### [WHAT THIS TASK INVOLVES]
Below are some records; output all of them exactly as they read.

### [Source records]

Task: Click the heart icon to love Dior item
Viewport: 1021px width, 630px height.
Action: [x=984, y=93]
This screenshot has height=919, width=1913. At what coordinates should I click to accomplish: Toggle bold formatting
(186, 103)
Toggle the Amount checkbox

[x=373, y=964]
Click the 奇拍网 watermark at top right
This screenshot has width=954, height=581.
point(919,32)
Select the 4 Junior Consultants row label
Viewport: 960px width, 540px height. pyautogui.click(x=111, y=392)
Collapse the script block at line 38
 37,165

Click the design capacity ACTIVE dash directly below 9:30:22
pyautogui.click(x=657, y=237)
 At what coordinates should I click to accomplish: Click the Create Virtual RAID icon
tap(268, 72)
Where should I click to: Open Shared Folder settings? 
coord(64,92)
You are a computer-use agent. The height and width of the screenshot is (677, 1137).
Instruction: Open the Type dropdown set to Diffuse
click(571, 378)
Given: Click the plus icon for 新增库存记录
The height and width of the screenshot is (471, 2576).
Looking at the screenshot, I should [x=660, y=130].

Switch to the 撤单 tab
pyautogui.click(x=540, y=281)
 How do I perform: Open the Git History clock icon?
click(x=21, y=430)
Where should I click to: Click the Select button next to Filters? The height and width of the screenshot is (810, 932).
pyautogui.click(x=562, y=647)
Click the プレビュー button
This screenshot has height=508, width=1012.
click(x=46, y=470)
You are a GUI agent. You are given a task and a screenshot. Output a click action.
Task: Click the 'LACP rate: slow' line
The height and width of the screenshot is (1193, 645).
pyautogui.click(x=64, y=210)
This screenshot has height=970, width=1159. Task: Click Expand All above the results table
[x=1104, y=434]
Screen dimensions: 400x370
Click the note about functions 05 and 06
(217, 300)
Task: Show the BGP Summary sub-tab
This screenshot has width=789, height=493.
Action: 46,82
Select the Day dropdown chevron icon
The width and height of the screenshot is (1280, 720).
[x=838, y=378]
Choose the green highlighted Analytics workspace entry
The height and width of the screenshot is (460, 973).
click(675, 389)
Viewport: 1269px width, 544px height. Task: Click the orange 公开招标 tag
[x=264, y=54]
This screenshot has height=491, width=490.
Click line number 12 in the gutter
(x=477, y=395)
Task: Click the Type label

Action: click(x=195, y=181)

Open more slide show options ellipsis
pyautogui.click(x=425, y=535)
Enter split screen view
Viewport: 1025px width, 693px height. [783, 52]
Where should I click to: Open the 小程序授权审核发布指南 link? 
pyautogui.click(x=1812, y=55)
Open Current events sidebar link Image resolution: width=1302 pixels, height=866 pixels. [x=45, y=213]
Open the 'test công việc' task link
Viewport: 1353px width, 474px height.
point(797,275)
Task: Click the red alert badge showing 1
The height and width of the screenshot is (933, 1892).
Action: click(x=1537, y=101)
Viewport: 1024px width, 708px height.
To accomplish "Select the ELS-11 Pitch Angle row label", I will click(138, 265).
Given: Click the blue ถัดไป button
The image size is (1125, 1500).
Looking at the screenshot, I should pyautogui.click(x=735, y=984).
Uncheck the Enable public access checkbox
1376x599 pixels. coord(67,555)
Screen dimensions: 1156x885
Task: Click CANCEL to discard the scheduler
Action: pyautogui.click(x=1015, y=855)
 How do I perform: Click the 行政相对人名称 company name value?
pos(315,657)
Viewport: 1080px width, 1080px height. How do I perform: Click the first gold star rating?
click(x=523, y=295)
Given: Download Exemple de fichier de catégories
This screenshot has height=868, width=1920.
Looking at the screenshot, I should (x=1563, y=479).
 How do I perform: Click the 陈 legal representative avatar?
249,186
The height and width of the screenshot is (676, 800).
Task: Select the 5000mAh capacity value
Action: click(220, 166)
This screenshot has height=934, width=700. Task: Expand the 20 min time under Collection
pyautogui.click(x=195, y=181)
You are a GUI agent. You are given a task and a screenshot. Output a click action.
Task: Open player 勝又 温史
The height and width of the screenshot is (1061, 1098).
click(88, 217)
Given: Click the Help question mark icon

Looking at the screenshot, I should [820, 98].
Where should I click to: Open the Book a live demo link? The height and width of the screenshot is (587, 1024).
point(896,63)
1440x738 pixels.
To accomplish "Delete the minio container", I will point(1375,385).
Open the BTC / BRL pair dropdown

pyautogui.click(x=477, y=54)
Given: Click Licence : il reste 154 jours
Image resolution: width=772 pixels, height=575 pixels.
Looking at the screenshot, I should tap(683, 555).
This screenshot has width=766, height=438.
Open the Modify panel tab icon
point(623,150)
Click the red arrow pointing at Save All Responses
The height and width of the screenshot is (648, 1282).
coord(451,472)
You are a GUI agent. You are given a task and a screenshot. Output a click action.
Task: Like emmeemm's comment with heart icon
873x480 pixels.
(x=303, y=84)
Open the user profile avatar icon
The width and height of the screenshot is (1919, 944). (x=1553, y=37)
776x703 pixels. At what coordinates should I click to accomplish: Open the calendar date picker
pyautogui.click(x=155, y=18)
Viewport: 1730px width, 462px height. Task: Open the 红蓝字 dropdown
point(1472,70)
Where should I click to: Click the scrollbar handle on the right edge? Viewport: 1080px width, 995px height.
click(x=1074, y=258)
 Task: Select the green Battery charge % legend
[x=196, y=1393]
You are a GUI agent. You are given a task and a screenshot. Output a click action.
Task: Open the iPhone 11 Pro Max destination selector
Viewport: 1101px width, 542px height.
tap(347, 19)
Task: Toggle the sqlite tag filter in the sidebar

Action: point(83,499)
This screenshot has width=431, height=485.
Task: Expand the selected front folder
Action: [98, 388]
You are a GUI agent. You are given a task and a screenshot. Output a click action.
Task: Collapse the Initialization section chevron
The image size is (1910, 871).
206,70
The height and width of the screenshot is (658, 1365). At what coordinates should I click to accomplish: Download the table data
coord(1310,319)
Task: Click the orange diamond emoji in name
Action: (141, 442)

### [EXERCISE SOLUTION]
Task: Click the heart icon to love Dior item
Viewport: 1021px width, 630px height.
Action: [x=984, y=93]
This screenshot has height=919, width=1913. At what coordinates should I click to accomplish: Toggle bold formatting
(186, 103)
Toggle the Amount checkbox

[x=373, y=964]
Click the 奇拍网 watermark at top right
This screenshot has width=954, height=581.
point(919,32)
Select the 4 Junior Consultants row label
Viewport: 960px width, 540px height. pyautogui.click(x=111, y=392)
Collapse the script block at line 38
 37,165

Click the design capacity ACTIVE dash directly below 9:30:22
pyautogui.click(x=657, y=237)
 At what coordinates should I click to accomplish: Click the Create Virtual RAID icon
tap(268, 72)
Where should I click to: Open Shared Folder settings? 
coord(64,92)
You are a computer-use agent. The height and width of the screenshot is (677, 1137).
Instruction: Open the Type dropdown set to Diffuse
click(571, 378)
Given: Click the plus icon for 新增库存记录
The height and width of the screenshot is (471, 2576).
Looking at the screenshot, I should [x=660, y=130].

Switch to the 撤单 tab
pyautogui.click(x=540, y=281)
 How do I perform: Open the Git History clock icon?
click(x=21, y=430)
Where should I click to: Click the Select button next to Filters? The height and width of the screenshot is (810, 932).
pyautogui.click(x=562, y=647)
Click the プレビュー button
This screenshot has height=508, width=1012.
click(x=46, y=470)
You are a GUI agent. You are given a task and a screenshot. Output a click action.
Task: Click the 'LACP rate: slow' line
The height and width of the screenshot is (1193, 645).
pyautogui.click(x=64, y=210)
This screenshot has height=970, width=1159. Task: Click Expand All above the results table
[x=1104, y=434]
Screen dimensions: 400x370
Click the note about functions 05 and 06
(217, 300)
Task: Show the BGP Summary sub-tab
This screenshot has width=789, height=493.
Action: 46,82
Select the Day dropdown chevron icon
The width and height of the screenshot is (1280, 720).
[x=838, y=378]
Choose the green highlighted Analytics workspace entry
The height and width of the screenshot is (460, 973).
click(675, 389)
Viewport: 1269px width, 544px height. Task: Click the orange 公开招标 tag
[x=264, y=54]
This screenshot has height=491, width=490.
Click line number 12 in the gutter
(x=477, y=395)
Task: Click the Type label

Action: click(x=195, y=181)

Open more slide show options ellipsis
pyautogui.click(x=425, y=535)
Enter split screen view
Viewport: 1025px width, 693px height. [783, 52]
Where should I click to: Open the 小程序授权审核发布指南 link? 
pyautogui.click(x=1812, y=55)
Open Current events sidebar link Image resolution: width=1302 pixels, height=866 pixels. [x=45, y=213]
Open the 'test công việc' task link
Viewport: 1353px width, 474px height.
point(797,275)
Task: Click the red alert badge showing 1
The height and width of the screenshot is (933, 1892).
Action: click(x=1537, y=101)
Viewport: 1024px width, 708px height.
To accomplish "Select the ELS-11 Pitch Angle row label", I will click(138, 265).
Given: Click the blue ถัดไป button
The image size is (1125, 1500).
Looking at the screenshot, I should pyautogui.click(x=735, y=984).
Uncheck the Enable public access checkbox
1376x599 pixels. coord(67,555)
Screen dimensions: 1156x885
Task: Click CANCEL to discard the scheduler
Action: pyautogui.click(x=1015, y=855)
 How do I perform: Click the 行政相对人名称 company name value?
pos(315,657)
Viewport: 1080px width, 1080px height. How do I perform: Click the first gold star rating?
click(x=523, y=295)
Given: Download Exemple de fichier de catégories
This screenshot has height=868, width=1920.
Looking at the screenshot, I should (x=1563, y=479).
 How do I perform: Click the 陈 legal representative avatar?
249,186
The height and width of the screenshot is (676, 800).
Task: Select the 5000mAh capacity value
Action: click(220, 166)
This screenshot has height=934, width=700. Task: Expand the 20 min time under Collection
pyautogui.click(x=195, y=181)
You are a GUI agent. You are given a task and a screenshot. Output a click action.
Task: Open player 勝又 温史
The height and width of the screenshot is (1061, 1098).
click(88, 217)
Given: Click the Help question mark icon

Looking at the screenshot, I should [820, 98].
Where should I click to: Open the Book a live demo link? The height and width of the screenshot is (587, 1024).
point(896,63)
1440x738 pixels.
To accomplish "Delete the minio container", I will point(1375,385).
Open the BTC / BRL pair dropdown

pyautogui.click(x=477, y=54)
Given: Click Licence : il reste 154 jours
Image resolution: width=772 pixels, height=575 pixels.
Looking at the screenshot, I should tap(683, 555).
This screenshot has width=766, height=438.
Open the Modify panel tab icon
point(623,150)
Click the red arrow pointing at Save All Responses
The height and width of the screenshot is (648, 1282).
coord(451,472)
You are a GUI agent. You are given a task and a screenshot. Output a click action.
Task: Like emmeemm's comment with heart icon
873x480 pixels.
(x=303, y=84)
Open the user profile avatar icon
The width and height of the screenshot is (1919, 944). (x=1553, y=37)
776x703 pixels. At what coordinates should I click to accomplish: Open the calendar date picker
pyautogui.click(x=155, y=18)
Viewport: 1730px width, 462px height. Task: Open the 红蓝字 dropdown
point(1472,70)
Where should I click to: Click the scrollbar handle on the right edge? Viewport: 1080px width, 995px height.
click(x=1074, y=258)
 Task: Select the green Battery charge % legend
[x=196, y=1393]
You are a GUI agent. You are given a task and a screenshot. Output a click action.
Task: Open the iPhone 11 Pro Max destination selector
Viewport: 1101px width, 542px height.
tap(347, 19)
Task: Toggle the sqlite tag filter in the sidebar

Action: point(83,499)
This screenshot has width=431, height=485.
Task: Expand the selected front folder
Action: [98, 388]
You are a GUI agent. You are given a task and a screenshot. Output a click action.
Task: Collapse the Initialization section chevron
The image size is (1910, 871).
206,70
The height and width of the screenshot is (658, 1365). At what coordinates should I click to accomplish: Download the table data
coord(1310,319)
Task: Click the orange diamond emoji in name
Action: (141, 442)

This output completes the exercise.